[What you are asked to do] Write out again the entries from the first line to the line that includes "Click the video chat", keeping both of those lines.

[Data entries]

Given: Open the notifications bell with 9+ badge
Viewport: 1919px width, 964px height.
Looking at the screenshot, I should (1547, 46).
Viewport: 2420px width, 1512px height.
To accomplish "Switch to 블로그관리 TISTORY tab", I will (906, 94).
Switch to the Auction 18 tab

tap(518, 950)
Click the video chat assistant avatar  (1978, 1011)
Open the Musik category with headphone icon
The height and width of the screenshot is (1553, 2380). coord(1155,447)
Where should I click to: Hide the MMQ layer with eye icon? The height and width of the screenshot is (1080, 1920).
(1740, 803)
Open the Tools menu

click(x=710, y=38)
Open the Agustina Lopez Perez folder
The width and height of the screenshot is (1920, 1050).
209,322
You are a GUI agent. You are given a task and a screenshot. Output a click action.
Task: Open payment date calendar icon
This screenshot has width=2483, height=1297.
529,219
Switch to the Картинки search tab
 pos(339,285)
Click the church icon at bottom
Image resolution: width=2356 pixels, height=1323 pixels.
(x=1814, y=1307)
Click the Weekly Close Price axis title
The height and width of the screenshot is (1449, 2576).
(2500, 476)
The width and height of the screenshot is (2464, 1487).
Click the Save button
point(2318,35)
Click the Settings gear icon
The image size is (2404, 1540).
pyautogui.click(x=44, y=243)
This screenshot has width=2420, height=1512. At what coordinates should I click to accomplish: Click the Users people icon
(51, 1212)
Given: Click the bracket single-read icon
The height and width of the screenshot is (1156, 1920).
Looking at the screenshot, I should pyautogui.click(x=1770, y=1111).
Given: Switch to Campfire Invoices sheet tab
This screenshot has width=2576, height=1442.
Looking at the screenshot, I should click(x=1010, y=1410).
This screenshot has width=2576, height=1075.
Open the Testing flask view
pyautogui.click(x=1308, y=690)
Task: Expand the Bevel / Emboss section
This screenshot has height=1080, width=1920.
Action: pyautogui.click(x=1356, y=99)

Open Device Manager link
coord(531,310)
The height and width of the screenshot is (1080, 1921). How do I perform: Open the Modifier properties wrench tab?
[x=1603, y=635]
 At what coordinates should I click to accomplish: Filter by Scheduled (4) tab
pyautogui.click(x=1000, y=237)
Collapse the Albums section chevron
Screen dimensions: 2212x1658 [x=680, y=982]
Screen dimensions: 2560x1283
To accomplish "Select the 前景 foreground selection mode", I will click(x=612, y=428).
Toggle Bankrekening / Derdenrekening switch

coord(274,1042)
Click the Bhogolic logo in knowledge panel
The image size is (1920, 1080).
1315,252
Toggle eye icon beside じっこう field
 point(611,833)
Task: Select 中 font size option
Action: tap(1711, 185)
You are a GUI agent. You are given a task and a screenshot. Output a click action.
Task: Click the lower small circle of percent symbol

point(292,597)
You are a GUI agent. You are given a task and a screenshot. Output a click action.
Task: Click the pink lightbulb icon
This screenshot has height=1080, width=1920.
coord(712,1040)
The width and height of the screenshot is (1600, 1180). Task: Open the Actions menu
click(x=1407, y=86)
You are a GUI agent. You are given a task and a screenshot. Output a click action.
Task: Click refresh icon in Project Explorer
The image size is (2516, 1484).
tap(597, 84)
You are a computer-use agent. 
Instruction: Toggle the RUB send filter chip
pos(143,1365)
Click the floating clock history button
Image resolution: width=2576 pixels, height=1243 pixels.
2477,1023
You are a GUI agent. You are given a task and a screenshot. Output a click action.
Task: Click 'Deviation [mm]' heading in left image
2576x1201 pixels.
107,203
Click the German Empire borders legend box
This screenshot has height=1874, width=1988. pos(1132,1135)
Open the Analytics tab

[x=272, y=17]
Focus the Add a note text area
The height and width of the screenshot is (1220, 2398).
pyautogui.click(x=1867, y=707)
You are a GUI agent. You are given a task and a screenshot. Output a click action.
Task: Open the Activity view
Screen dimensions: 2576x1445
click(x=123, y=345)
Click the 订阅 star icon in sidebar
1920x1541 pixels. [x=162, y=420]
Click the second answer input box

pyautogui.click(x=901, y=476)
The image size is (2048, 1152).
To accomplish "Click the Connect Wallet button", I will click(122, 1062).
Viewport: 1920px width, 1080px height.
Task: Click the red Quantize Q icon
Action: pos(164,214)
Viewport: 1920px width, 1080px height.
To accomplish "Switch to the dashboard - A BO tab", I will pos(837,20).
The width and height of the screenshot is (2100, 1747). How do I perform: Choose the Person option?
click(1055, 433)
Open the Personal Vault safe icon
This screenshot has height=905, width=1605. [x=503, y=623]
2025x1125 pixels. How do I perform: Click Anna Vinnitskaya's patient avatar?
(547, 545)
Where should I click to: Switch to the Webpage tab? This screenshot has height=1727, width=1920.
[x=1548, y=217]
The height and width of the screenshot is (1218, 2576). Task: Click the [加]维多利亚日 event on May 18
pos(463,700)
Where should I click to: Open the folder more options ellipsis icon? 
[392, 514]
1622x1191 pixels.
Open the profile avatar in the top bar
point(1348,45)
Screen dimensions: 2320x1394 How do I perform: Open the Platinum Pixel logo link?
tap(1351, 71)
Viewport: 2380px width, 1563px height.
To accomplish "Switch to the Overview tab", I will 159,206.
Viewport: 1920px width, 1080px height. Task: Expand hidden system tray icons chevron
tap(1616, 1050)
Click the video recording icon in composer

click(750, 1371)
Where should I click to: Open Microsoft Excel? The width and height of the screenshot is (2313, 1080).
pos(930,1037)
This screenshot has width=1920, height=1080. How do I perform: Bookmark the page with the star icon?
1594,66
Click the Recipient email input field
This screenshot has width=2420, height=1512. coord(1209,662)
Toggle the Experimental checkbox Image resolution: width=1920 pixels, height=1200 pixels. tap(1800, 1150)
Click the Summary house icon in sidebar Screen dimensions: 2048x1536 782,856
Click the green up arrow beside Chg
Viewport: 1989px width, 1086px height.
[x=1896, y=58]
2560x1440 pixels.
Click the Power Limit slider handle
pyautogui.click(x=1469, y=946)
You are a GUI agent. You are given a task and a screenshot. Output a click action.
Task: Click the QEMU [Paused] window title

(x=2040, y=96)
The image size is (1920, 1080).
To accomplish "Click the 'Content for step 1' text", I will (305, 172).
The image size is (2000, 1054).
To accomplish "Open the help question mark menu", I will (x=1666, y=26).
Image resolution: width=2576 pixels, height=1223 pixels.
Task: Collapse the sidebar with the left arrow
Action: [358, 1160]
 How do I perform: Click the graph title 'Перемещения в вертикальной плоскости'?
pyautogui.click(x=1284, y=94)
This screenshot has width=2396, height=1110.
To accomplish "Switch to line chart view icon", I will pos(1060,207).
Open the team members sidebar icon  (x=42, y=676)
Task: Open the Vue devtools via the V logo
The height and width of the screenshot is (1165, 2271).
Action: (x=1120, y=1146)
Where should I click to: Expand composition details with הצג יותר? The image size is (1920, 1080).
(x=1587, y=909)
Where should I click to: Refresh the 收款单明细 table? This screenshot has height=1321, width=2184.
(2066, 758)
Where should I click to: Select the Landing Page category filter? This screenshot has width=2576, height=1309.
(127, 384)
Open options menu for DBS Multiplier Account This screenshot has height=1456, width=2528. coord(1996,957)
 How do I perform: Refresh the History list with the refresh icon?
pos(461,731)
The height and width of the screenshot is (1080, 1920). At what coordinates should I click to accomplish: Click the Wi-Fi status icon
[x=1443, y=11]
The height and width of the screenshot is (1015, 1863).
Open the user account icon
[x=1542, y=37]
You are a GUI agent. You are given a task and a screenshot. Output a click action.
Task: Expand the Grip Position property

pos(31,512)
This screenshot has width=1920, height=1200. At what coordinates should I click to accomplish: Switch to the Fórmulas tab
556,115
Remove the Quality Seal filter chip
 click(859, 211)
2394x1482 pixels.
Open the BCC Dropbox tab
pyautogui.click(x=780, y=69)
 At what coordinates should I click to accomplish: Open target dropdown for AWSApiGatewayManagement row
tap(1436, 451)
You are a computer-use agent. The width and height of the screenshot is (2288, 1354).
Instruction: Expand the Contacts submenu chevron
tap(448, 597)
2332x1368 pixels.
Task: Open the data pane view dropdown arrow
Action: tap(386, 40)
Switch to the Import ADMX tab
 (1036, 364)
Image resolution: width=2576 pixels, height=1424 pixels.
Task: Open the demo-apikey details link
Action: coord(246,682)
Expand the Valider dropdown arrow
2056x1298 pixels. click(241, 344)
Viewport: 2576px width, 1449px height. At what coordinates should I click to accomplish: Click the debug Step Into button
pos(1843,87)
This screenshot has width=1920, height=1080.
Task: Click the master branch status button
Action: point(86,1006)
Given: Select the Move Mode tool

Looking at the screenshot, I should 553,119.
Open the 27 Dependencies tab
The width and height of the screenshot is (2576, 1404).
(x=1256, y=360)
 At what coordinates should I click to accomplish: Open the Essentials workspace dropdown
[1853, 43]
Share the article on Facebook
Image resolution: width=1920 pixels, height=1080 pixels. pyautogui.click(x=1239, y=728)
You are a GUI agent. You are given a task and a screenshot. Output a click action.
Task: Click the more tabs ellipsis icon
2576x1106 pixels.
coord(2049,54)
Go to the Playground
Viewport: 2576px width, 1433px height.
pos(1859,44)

[Exercise output]
Given: Open the notifications bell with 9+ badge
Viewport: 1919px width, 964px height.
Looking at the screenshot, I should (1547, 46).
Viewport: 2420px width, 1512px height.
To accomplish "Switch to 블로그관리 TISTORY tab", I will (906, 94).
Switch to the Auction 18 tab

tap(518, 950)
Click the video chat assistant avatar  (1978, 1011)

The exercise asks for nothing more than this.